Individuals with secondary causes of bone loss require individualized management. Older postmenopausal women with a history of a previous nontraumatic nonpathologic vertebral fracture are at high risk of having another spine or hip fracture. These women in particular are candidates for treatment with proven conventional pharmacologic treatments regardless of their bone density.

Many pharmacologic therapies are available for osteoporosis treatment, including bisphosphonates, the selective estrogen receptor modulator (SERM), raloxifene, parathyroid hormone, estrogens, and calcitonin. There are currently no prospective studies comparing these therapies for antifracture efficacy. All of the therapies mentioned above except estrogen have been studied for their effect on fracture only in patients with either a clinical or BMD diagnosis of osteoporosis. With all of these therapies, the absolute reduction in fracture risk is greatest in women who are at high risk for a fracture

Pharmacologic Therapy
Hormone Replacement Therapy
As estrogen levels decline, bone remodeling increases and bone resorption outpaces bone formation. Both estrogen replacement therapy (ERT) and hormone replacement therapy of estrogen/progestogens (HRT) reduce the rate of bone turnover and resorption.11

ERT can return the high resorption rates in postmenopausal women to those of the rates in premenopausal women. Long-term data on the effects of ERT and HRT on bone density and fracture risk come mainly from observational and epidemiologic studies. Epidemiologic research found a 54% reduction in risk of fractures in current users of ERT/HRT compared with those who never used it.12 Researchers also found that ERT/HRT is more effective in reducing the fracture risk if it is begun within 5 years of menopause. If it was used more than 10 years earlier, it produced an even greater risk reduction – 75% for wrist fractures and 73% for hip fractures.
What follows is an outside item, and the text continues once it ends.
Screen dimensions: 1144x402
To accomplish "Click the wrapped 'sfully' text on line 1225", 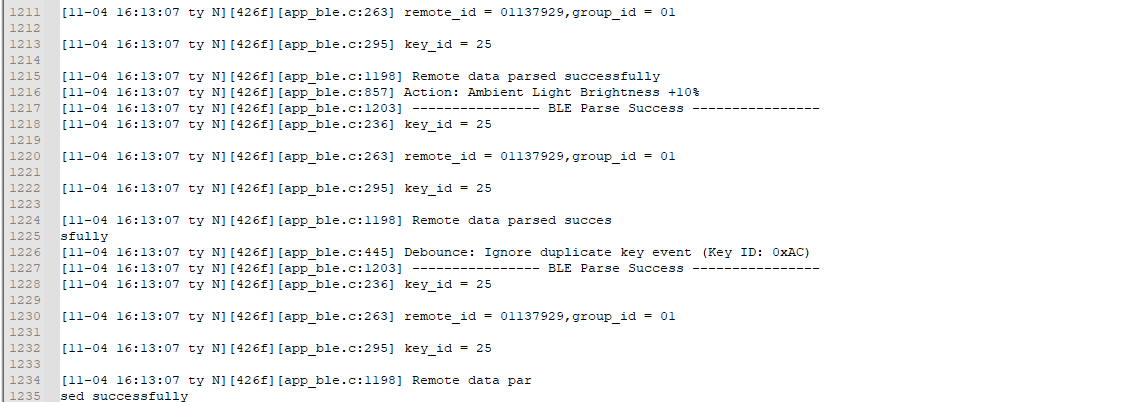I will (x=84, y=236).
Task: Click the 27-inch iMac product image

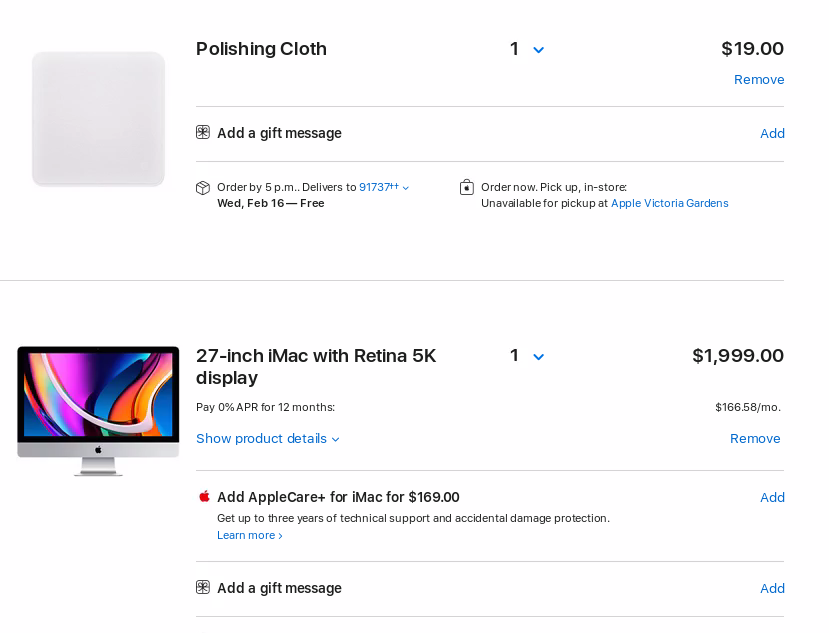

A 2002 meta-analysis of 57 randomized clinical trials of systemic oral or transdermal estrogen and estrogen/progestogen at standard doses found BMD increases at all sites in postmenopausal women.13 In trials of 2 years in length, the average difference in BMD after estrogen or estrogen/progestogen was 6.8% at the lumbar spine and 4.1% at the femoral neck.
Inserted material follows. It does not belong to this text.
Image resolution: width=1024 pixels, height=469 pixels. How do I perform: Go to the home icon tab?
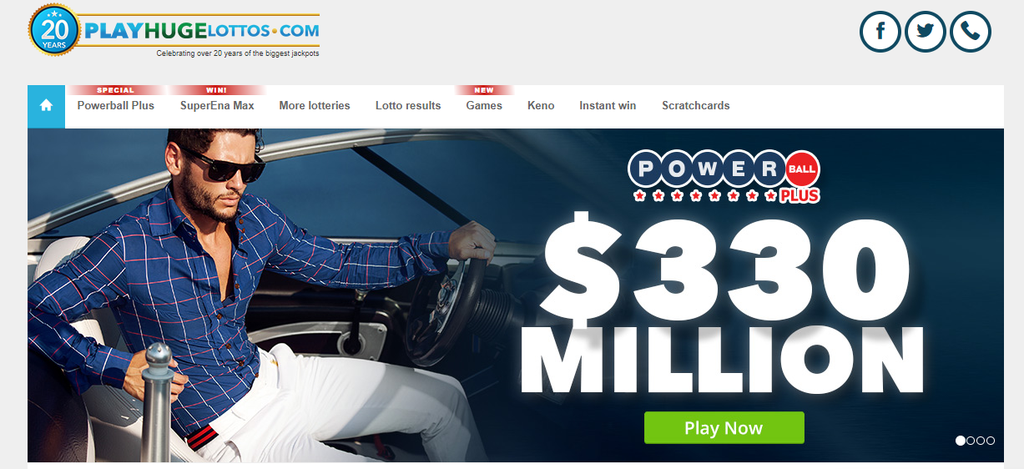46,106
The two largest and best-controlled trials are the Postmenopausal Estrogen/Progestin Interventions (PEPI) trials and the Women's Health Initiative (WHI). In the PEPI trials, 0.625 mg daily doses of conjugated equine estrogens with or without a progestogen (either medroxyprogesterone acetate or oral micronized progesterone) for 3 years significantly increased spinal BMD by 3.5% to 5.0%; there was also a 1.7% increase in hip BMD.14 In the WHI, a 5-year randomized controlled trial, HRT significantly increased spine BMD by 4.5% and total hip BMD by 3.7% in comparison with placebo; it also reduced the risk of hip fractures (34%), vertebral fractures (34%), and total body fractures (24%).15

Dosages even lower than the standard dosages of estrogen have produced significant increased in spine and hip BMD in the range of 1% to 3%, as has systemic estrogen via a vaginal ring (the Femring).16-21

In addition to increases in BMD, randomized trials and observational studies have indicated that standard doses of estrogen or estrogen/progestogen reduce fracture risk in postmenopausal women. Two meta-analyses found up to a 27% reduction in fracture risk.22,23 Two large observational studies, the National Osteoporosis Risk Assessment study of over 200,000 women and the Million Women Study of over 138,000 women, both reported significantly reduced risks for fractures.24,42 Despite these studies and more, estrogen-only or estrogen-plus-progestogen products are approved for prevention but not treatment of postmenopausal osteoporosis.

Now more than ever, it is important to individualize treatment options and more clearly identify the risk-benefit ratio. Generally, ERT/HRT is believed to work best during the first 5 to 10 years after menopause. The optimal duration and maximal duration have not yet been clearly determined and for this reason, in the face of the studies that show slight increases in risk of breast cancer and other potential issues, ERT/HRT will not be seen as a primary long-term treatment for osteoporosis except in those who do not tolerate bisphosphonates or who have menopausal symptoms that are not responding to other therapies.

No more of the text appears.